Les disparitions forcées sont une combinaison de violations de plusieurs droits : droits civils juridiques, droits à la liberté et à la sécurité de la personne, droit à la vie, droit à l'intégrité physique et droits économiques, sociaux et culturels, droit à une vie de famille. C'est une violation spécifique des Droits de l'Homme.
Le 5 juillet est une date qui dérange et qui fait tache dans l'histoire conjointe de la France et de l'Algérie. Ce qui aurait du être une journée de fête pour le nouvel Etat, s'est terminée dans un bain de sang.
On ne doit pas occulter les faits, aussi atroces soient-ils, au nom d'un quelconque intérêt politique. Les disparus du 5 juillet n'ont pas été victimes d'un simple enlèvement, les motifs étaient politiques et non pas crapuleux, la journée du 5 juillet a été organisée, ce n'est pas par hasard si les enlèvements se sont multipliés de façon exponentielle après la signature des accords d'Evian. Reconnaître ses erreurs et les réparer permettraient aux États respectifs de recevoir en retour le respect de leurs concitoyens et l'on pourrait enfin regarder vers l'avenir. Malheureusement, L'Algérie et la France se complaisent dans une hypocrisie indigne, le premier en faisant l'impasse sur ses responsabilités, le second en niant des faits incontestables.
2) Le 5 novembre 2009, l'Etat attribuait à votre père la mention » Mort pour la France » puis la retirait de manière incompréhensible le 21 décembre.
Quelles raisons ont-elles étaient avancées à l'appui de cette décision scandaleuse ?

▶ [Consigne 1]: Veuillez recopier le passage du document source en commençant par « On ne doit pas » et en allant jusqu'à « des faits incontestables. ».
▶ [Consigne 2]:
Pour chacune des affirmations suivantes, indiquez par oui ou par non si elle concorde avec le document source, en citant à l'identique les mots qui le montrent.
(a) Les motifs des disparitions du 5 juillet étaient crapuleux.
(b) La mention « Mort pour la France » a été retirée le 21 décembre.
(c) Les enlèvements ont diminué après la signature des accords d'Evian.
▶ [Consigne 3]:
Répondez à ces questions à partir du document source.
(a) Comment s'est terminée la journée du 5 juillet ?
(b) À quelle date l'État a-t-il attribué la mention « Mort pour la France » ?
(c) Quel genre de violation des Droits de l'Homme les disparitions forcées constituent-elles ?
Les lignes qui viennent ensuite constituent un matériel à part, distinct du document source.

▶ [Matériel]:
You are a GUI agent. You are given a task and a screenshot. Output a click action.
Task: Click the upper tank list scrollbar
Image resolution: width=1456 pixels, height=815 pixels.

▶ [Réponse finale 1]:
On ne doit pas occulter les faits, aussi atroces soient-ils, au nom d'un quelconque intérêt politique. Les disparus du 5 juillet n'ont pas été victimes d'un simple enlèvement, les motifs étaient politiques et non pas crapuleux, la journée du 5 juillet a été organisée, ce n'est pas par hasard si les enlèvements se sont multipliés de façon exponentielle après la signature des accords d'Evian. Reconnaître ses erreurs et les réparer permettraient aux États respectifs de recevoir en retour le respect de leurs concitoyens et l'on pourrait enfin regarder vers l'avenir. Malheureusement, L'Algérie et la France se complaisent dans une hypocrisie indigne, le premier en faisant l'impasse sur ses responsabilités, le second en niant des faits incontestables.

▶ [Réponse finale 2]:
(a) Non : « les motifs étaient politiques et non pas crapuleux »
(b) Oui : « la retirait de manière incompréhensible le 21 décembre »
(c) Non : « les enlèvements se sont multipliés de façon exponentielle après la signature des accords d'Evian »

▶ [Réponse finale 3]:
(a) Dans un bain de sang.
(b) Le 5 novembre 2009.
(c) Une violation spécifique.